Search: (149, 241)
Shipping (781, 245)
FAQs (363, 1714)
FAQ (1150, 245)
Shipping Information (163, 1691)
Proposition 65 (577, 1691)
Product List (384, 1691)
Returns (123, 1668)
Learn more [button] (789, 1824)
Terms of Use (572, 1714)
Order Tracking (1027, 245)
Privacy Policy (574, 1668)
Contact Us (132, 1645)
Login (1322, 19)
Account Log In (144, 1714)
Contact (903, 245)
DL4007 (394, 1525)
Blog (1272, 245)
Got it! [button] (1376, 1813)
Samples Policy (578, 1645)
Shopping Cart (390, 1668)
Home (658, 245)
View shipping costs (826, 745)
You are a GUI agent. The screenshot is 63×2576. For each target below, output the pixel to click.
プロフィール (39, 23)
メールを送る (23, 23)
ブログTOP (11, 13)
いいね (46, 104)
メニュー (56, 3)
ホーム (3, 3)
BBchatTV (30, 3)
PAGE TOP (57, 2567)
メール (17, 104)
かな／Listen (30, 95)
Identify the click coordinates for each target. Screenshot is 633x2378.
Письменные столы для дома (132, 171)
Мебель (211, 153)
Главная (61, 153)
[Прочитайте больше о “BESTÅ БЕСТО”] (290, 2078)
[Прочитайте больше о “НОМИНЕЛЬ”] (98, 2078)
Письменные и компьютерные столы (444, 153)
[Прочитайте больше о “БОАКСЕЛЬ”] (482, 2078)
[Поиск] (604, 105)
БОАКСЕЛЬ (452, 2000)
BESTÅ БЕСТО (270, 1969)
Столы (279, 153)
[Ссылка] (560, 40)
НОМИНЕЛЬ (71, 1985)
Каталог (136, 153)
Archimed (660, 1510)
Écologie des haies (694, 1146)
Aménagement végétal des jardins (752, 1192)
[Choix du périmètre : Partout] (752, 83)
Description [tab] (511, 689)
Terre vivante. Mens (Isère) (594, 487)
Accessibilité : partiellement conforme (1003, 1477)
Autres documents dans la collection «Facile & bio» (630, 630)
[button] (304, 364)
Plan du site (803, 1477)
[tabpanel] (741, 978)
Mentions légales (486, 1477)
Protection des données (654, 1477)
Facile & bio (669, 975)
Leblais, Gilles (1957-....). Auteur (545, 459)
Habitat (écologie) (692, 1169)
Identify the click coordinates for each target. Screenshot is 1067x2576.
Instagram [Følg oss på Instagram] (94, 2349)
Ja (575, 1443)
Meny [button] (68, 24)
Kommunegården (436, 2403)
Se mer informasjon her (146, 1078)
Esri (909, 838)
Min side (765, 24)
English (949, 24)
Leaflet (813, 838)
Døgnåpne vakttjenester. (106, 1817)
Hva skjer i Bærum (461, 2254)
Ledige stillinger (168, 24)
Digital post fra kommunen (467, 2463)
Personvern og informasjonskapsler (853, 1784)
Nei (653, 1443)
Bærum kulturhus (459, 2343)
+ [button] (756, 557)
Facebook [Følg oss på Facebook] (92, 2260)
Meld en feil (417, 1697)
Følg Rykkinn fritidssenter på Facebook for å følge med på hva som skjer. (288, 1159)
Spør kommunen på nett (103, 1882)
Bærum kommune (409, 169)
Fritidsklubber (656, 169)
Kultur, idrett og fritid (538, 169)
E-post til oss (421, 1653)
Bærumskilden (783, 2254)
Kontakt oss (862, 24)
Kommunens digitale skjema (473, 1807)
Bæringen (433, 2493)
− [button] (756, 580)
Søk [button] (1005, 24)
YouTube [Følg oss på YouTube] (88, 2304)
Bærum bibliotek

——

__TASK OBJECTIVE__.
Please rewrite all of the entries above, substituting "Statement" for every "Policy" and leaving everything else unchanged.

__THE COMPLETED TASK__.
Search: (149, 241)
Shipping (781, 245)
FAQs (363, 1714)
FAQ (1150, 245)
Shipping Information (163, 1691)
Proposition 65 (577, 1691)
Product List (384, 1691)
Returns (123, 1668)
Learn more [button] (789, 1824)
Terms of Use (572, 1714)
Order Tracking (1027, 245)
Privacy Statement (574, 1668)
Contact Us (132, 1645)
Login (1322, 19)
Account Log In (144, 1714)
Contact (903, 245)
DL4007 (394, 1525)
Blog (1272, 245)
Got it! [button] (1376, 1813)
Samples Statement (578, 1645)
Shopping Cart (390, 1668)
Home (658, 245)
View shipping costs (826, 745)
You are a GUI agent. The screenshot is 63×2576. For each target below, output the pixel to click.
プロフィール (39, 23)
メールを送る (23, 23)
ブログTOP (11, 13)
いいね (46, 104)
メニュー (56, 3)
ホーム (3, 3)
BBchatTV (30, 3)
PAGE TOP (57, 2567)
メール (17, 104)
かな／Listen (30, 95)
Identify the click coordinates for each target. Screenshot is 633x2378.
Письменные столы для дома (132, 171)
Мебель (211, 153)
Главная (61, 153)
[Прочитайте больше о “BESTÅ БЕСТО”] (290, 2078)
[Прочитайте больше о “НОМИНЕЛЬ”] (98, 2078)
Письменные и компьютерные столы (444, 153)
[Прочитайте больше о “БОАКСЕЛЬ”] (482, 2078)
[Поиск] (604, 105)
БОАКСЕЛЬ (452, 2000)
BESTÅ БЕСТО (270, 1969)
Столы (279, 153)
[Ссылка] (560, 40)
НОМИНЕЛЬ (71, 1985)
Каталог (136, 153)
Archimed (660, 1510)
Écologie des haies (694, 1146)
Aménagement végétal des jardins (752, 1192)
[Choix du périmètre : Partout] (752, 83)
Description [tab] (511, 689)
Terre vivante. Mens (Isère) (594, 487)
Accessibilité : partiellement conforme (1003, 1477)
Autres documents dans la collection «Facile & bio» (630, 630)
[button] (304, 364)
Plan du site (803, 1477)
[tabpanel] (741, 978)
Mentions légales (486, 1477)
Protection des données (654, 1477)
Facile & bio (669, 975)
Leblais, Gilles (1957-....). Auteur (545, 459)
Habitat (écologie) (692, 1169)
Identify the click coordinates for each target. Screenshot is 1067x2576.
Instagram [Følg oss på Instagram] (94, 2349)
Ja (575, 1443)
Meny [button] (68, 24)
Kommunegården (436, 2403)
Se mer informasjon her (146, 1078)
Esri (909, 838)
Min side (765, 24)
English (949, 24)
Leaflet (813, 838)
Døgnåpne vakttjenester. (106, 1817)
Hva skjer i Bærum (461, 2254)
Ledige stillinger (168, 24)
Digital post fra kommunen (467, 2463)
Personvern og informasjonskapsler (853, 1784)
Nei (653, 1443)
Bærum kulturhus (459, 2343)
+ [button] (756, 557)
Facebook [Følg oss på Facebook] (92, 2260)
Meld en feil (417, 1697)
Følg Rykkinn fritidssenter på Facebook for å følge med på hva som skjer. (288, 1159)
Spør kommunen på nett (103, 1882)
Bærum kommune (409, 169)
Fritidsklubber (656, 169)
Kultur, idrett og fritid (538, 169)
E-post til oss (421, 1653)
Bærumskilden (783, 2254)
Kontakt oss (862, 24)
Kommunens digitale skjema (473, 1807)
Bæringen (433, 2493)
− [button] (756, 580)
Søk [button] (1005, 24)
YouTube [Følg oss på YouTube] (88, 2304)
Bærum bibliotek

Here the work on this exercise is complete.